Doch es regt sich Widerstand. Kein Wunder, die Vertreter der 28 Sportarten betreiben verschärftes Lobbying, wollen ihre Pfründen sichern: „Ein Witz“, hat Denis Oswald über die Miniausgabe des Rugbys gesagt, und der Schweizer ist immerhin Präsident der internationalen olympischen Sommersportverbände. Die Äußerung könnte das IOC nun negativ beeinflussen, fürchten die Kapitäne der führenden Rugby-Nationen. Sie schickten einen Protestbrief an IOC-Chef Rogge. Auch Waisale Serevi unterschrieb ihn: „Wir fordern, dass sich das IOC von diesen schlecht begründeten, unrechtmäßigen und schädlichen Kommentaren distanziert“, heißt es darin.

Die Rugby-Stars wollen, dass in Singapur nur die Ergebnisse der olympischen Programmkommission berücksichtigt werden. Die hat das bisherige Olympia-Programm ausgewertet und die Kandidaten-Sportarten analysiert, Kriterien wie Medienakzeptanz, Universalität, Tradition oder Athletenfreundlichkeit herangezogen.
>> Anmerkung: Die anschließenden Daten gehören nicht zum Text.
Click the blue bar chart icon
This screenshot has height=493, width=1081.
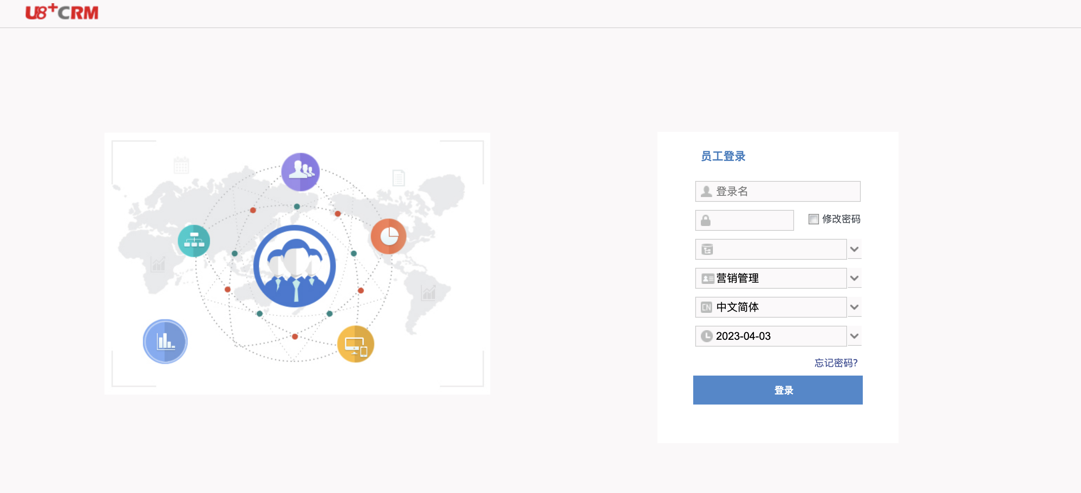[x=165, y=341]
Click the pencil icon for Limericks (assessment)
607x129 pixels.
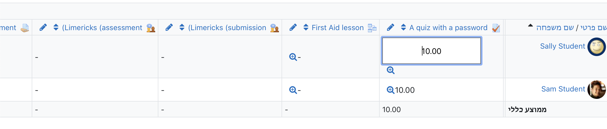click(x=43, y=27)

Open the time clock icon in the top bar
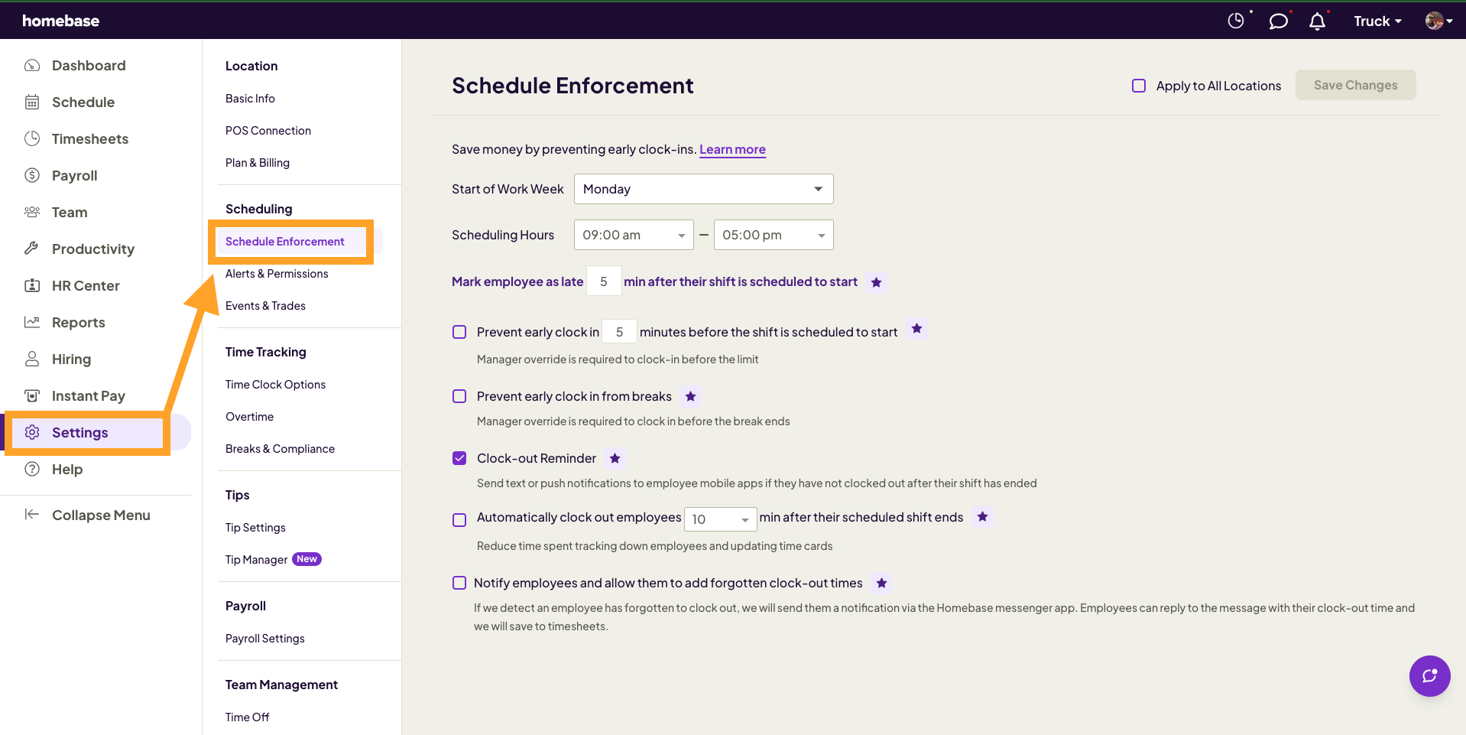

Danach wäre zu erwarten, dass Rugby die Zuschauerzahlen bei Sommerspielen steigern könnte und zur Vermarktung von Olympia einen neuen Impuls beitrüge. Das wäre wohl im Sinne von Rogge – und auch der kleinen Rugby-Gemeinde in Deutschland. DRV-Sportdirektor Himmer weiß natürlich, „dass olympische Sportarten viel mehr Förderung und größere Medienpräsenz erhalten“.

Doch bis 2012 muss Himmer gar nicht warten, um mit der Welt des Waisale Serevi in Kontakt zu kommen. Bei den World Games in Duisburg werden die Topstars des Rugby am 22. und 23. Juli um Medaillen kämpfen. Auf dieser Rheinseite.